» **Aim**
Please write out the full listing below, reproducing every line word for word.
:: Records for this exercise ::
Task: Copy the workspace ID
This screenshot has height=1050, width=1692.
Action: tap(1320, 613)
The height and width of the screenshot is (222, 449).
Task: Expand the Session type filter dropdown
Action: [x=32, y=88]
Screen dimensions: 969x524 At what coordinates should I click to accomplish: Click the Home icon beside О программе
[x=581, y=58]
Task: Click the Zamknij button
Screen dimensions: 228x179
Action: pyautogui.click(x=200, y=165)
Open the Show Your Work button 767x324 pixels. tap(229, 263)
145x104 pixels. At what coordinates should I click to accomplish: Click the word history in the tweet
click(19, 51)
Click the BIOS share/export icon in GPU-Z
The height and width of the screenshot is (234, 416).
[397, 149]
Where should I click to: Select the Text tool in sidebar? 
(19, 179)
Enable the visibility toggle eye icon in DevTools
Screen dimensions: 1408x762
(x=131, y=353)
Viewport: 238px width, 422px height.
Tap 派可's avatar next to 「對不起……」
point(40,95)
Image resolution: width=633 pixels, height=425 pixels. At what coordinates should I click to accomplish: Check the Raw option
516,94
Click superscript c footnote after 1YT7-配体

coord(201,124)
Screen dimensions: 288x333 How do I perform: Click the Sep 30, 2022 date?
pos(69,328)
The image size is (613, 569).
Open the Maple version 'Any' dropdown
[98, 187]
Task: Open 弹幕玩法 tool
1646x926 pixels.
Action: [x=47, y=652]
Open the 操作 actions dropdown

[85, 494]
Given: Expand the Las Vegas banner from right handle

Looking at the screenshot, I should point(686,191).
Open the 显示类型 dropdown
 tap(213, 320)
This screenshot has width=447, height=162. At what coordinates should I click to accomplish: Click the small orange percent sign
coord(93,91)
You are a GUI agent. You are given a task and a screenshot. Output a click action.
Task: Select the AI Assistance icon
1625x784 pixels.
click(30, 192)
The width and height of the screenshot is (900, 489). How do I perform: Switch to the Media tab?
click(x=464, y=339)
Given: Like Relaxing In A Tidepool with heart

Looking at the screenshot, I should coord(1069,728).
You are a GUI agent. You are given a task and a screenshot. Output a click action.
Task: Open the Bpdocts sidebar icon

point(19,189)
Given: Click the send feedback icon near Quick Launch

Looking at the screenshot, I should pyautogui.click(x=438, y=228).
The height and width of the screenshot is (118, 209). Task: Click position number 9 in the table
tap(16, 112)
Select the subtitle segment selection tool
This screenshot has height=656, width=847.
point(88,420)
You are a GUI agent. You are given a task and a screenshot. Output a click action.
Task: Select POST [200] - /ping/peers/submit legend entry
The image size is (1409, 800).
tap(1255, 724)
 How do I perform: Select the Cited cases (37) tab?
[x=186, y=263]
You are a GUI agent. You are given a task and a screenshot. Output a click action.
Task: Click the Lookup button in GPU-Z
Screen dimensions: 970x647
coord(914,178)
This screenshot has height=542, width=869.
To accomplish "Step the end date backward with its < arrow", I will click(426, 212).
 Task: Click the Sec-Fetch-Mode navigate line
:::
» **Output of the task**
Task: Copy the workspace ID
This screenshot has height=1050, width=1692.
Action: tap(1320, 613)
The height and width of the screenshot is (222, 449).
Task: Expand the Session type filter dropdown
Action: [x=32, y=88]
Screen dimensions: 969x524 At what coordinates should I click to accomplish: Click the Home icon beside О программе
[x=581, y=58]
Task: Click the Zamknij button
Screen dimensions: 228x179
Action: pyautogui.click(x=200, y=165)
Open the Show Your Work button 767x324 pixels. tap(229, 263)
145x104 pixels. At what coordinates should I click to accomplish: Click the word history in the tweet
click(19, 51)
Click the BIOS share/export icon in GPU-Z
The height and width of the screenshot is (234, 416).
[397, 149]
Where should I click to: Select the Text tool in sidebar? 
(19, 179)
Enable the visibility toggle eye icon in DevTools
Screen dimensions: 1408x762
(x=131, y=353)
Viewport: 238px width, 422px height.
Tap 派可's avatar next to 「對不起……」
point(40,95)
Image resolution: width=633 pixels, height=425 pixels. At what coordinates should I click to accomplish: Check the Raw option
516,94
Click superscript c footnote after 1YT7-配体

coord(201,124)
Screen dimensions: 288x333 How do I perform: Click the Sep 30, 2022 date?
pos(69,328)
The image size is (613, 569).
Open the Maple version 'Any' dropdown
[98, 187]
Task: Open 弹幕玩法 tool
1646x926 pixels.
Action: [x=47, y=652]
Open the 操作 actions dropdown

[85, 494]
Given: Expand the Las Vegas banner from right handle

Looking at the screenshot, I should point(686,191).
Open the 显示类型 dropdown
 tap(213, 320)
This screenshot has width=447, height=162. At what coordinates should I click to accomplish: Click the small orange percent sign
coord(93,91)
You are a GUI agent. You are given a task and a screenshot. Output a click action.
Task: Select the AI Assistance icon
1625x784 pixels.
click(30, 192)
The width and height of the screenshot is (900, 489). How do I perform: Switch to the Media tab?
click(x=464, y=339)
Given: Like Relaxing In A Tidepool with heart

Looking at the screenshot, I should coord(1069,728).
You are a GUI agent. You are given a task and a screenshot. Output a click action.
Task: Open the Bpdocts sidebar icon

point(19,189)
Given: Click the send feedback icon near Quick Launch

Looking at the screenshot, I should pyautogui.click(x=438, y=228).
The height and width of the screenshot is (118, 209). Task: Click position number 9 in the table
tap(16, 112)
Select the subtitle segment selection tool
This screenshot has height=656, width=847.
point(88,420)
You are a GUI agent. You are given a task and a screenshot. Output a click action.
Task: Select POST [200] - /ping/peers/submit legend entry
The image size is (1409, 800).
tap(1255, 724)
 How do I perform: Select the Cited cases (37) tab?
[x=186, y=263]
You are a GUI agent. You are given a task and a screenshot. Output a click action.
Task: Click the Lookup button in GPU-Z
Screen dimensions: 970x647
coord(914,178)
This screenshot has height=542, width=869.
To accomplish "Step the end date backward with its < arrow", I will click(426, 212).
 Task: Click the Sec-Fetch-Mode navigate line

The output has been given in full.